Interruptions for customer support are a fact of life for solo entrepreneurs, and Muench offers some sound advice for his peers at other small software companies.

Only Offer What You Can Handle

When he first started working full-time on PHP, Muench didn’t have a ticket system and would do his best to keep up with his inbox. He had a live chat option and realized that was too cumbersome. For example, it was hard to remember to disable live chat when a support call came in on the phone. Ultimately the live chat option slowed down product development too much to keep it. Muench is open to using live chat again if the company ever scales to the point where it needs a dedicate support person, but for now he hasn’t noticed any change in customer perceptions by disabling this support feature.

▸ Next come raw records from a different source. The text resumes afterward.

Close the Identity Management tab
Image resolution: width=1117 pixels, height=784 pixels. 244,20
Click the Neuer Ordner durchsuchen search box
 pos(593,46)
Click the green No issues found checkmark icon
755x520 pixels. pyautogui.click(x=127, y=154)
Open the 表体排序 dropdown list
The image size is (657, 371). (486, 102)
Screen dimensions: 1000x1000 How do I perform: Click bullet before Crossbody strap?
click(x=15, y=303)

Invest In Tools To Streamline Support

Now, PHP’s support operation is mostly automated and is centralized in Zendesk instead of Muench’s inbox. The peace of mind and efficiencies created with this system is worth the investment in the tool. He especially likes Zendesk features such as:

  • The Macro feature which lets him set up templatized responses to quickly resolve common issues
  • The voicemail to text feature, which allows him to scan a message quickly to see if it needs urgent attention
  • The help center community, where customers can post questions that peers can help solve.

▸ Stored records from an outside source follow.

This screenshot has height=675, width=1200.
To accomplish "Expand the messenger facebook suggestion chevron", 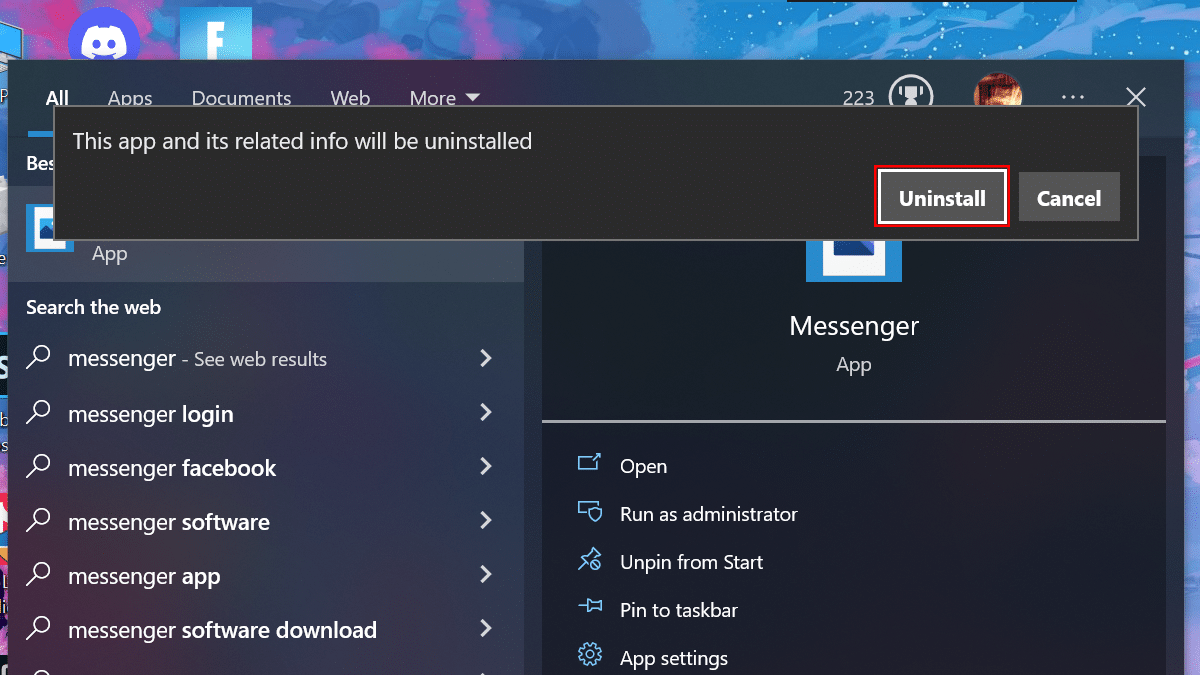I will [486, 467].
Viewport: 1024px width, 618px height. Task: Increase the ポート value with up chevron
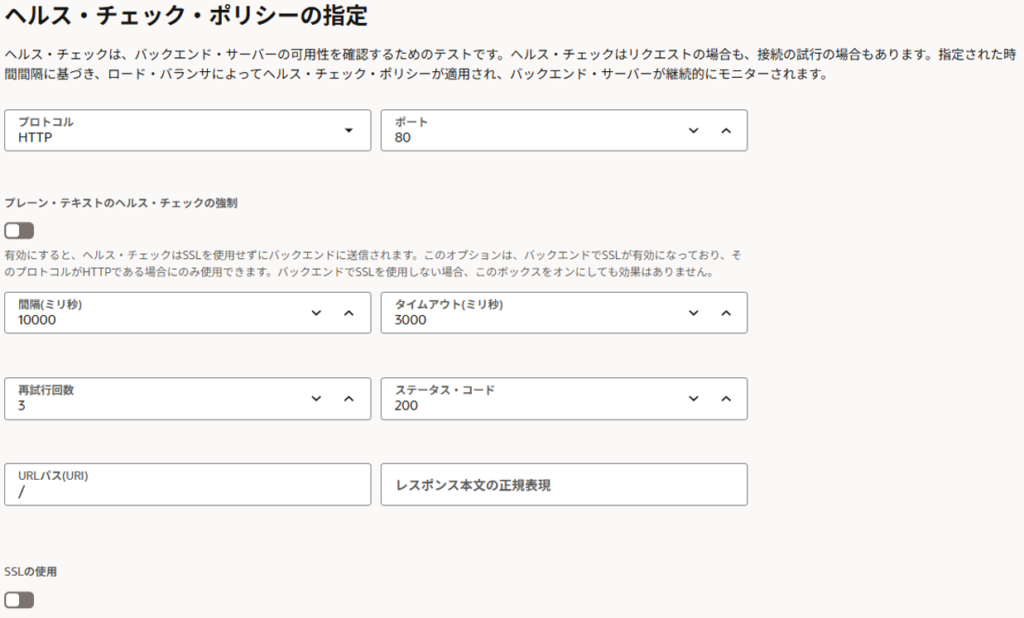pos(726,130)
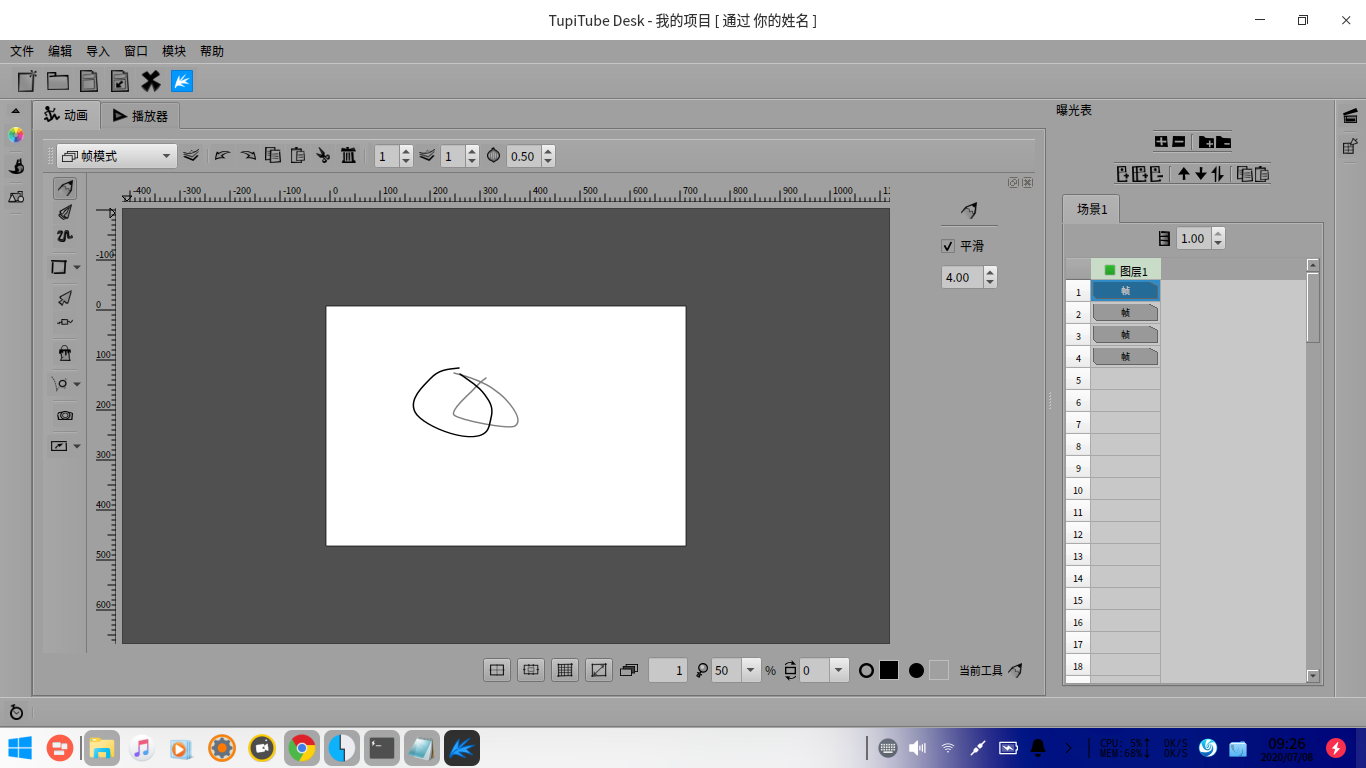
Task: Toggle the canvas grid display button
Action: [x=565, y=670]
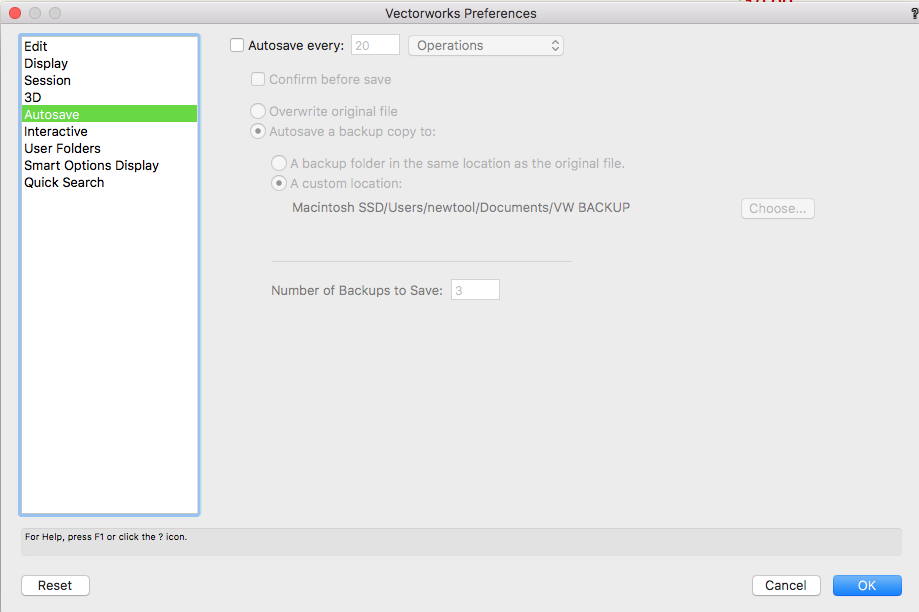Open Smart Options Display category
Viewport: 919px width, 612px height.
[91, 165]
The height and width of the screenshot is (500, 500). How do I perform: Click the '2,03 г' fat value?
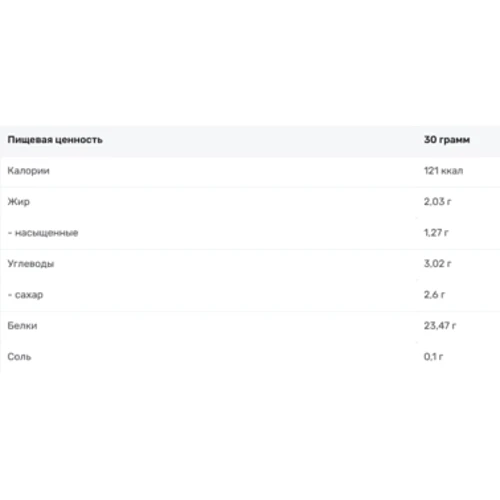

Muench suggests software startups should strongly consider implementing a third party support tool once they reach the 100 customer milestone.

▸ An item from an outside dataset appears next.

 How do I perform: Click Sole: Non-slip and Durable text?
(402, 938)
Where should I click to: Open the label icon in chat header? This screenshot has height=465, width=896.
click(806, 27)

Bake In Your Support Costs

Customers that download PHP get one year of support included for free, plus a year of free upgrades. Cloud customers always get free support – and that segment of his customer base has consistently been growing 20 percent or more per year. While some of Muench’s competitors charge for support, PHP has those costs baked in to its subscription pricing. Muench believes if customers have to pay to ask questions about using the product that churn will be higher – a concept that also makes sense in the B2C world. This risk of churn ultimately outweighs any additional short-term revenue he could bring in from support fees.

Block Time Strictly For Support

Muench used to tackle tickets and requests throughout the day as things came across his inbox. Now, however, he sets aside blocks of time each day strictly for support work. He starts answering tickets at 9am every morning. After that he checks tickets every three hours and will work on tickets as long as needed at each check-in point. He can anticipate that first 9am time block be the longest because of overnight tickets (PHP POS has customers all over the globe in different time zones) and because of ongoing issues he is trying to resolve.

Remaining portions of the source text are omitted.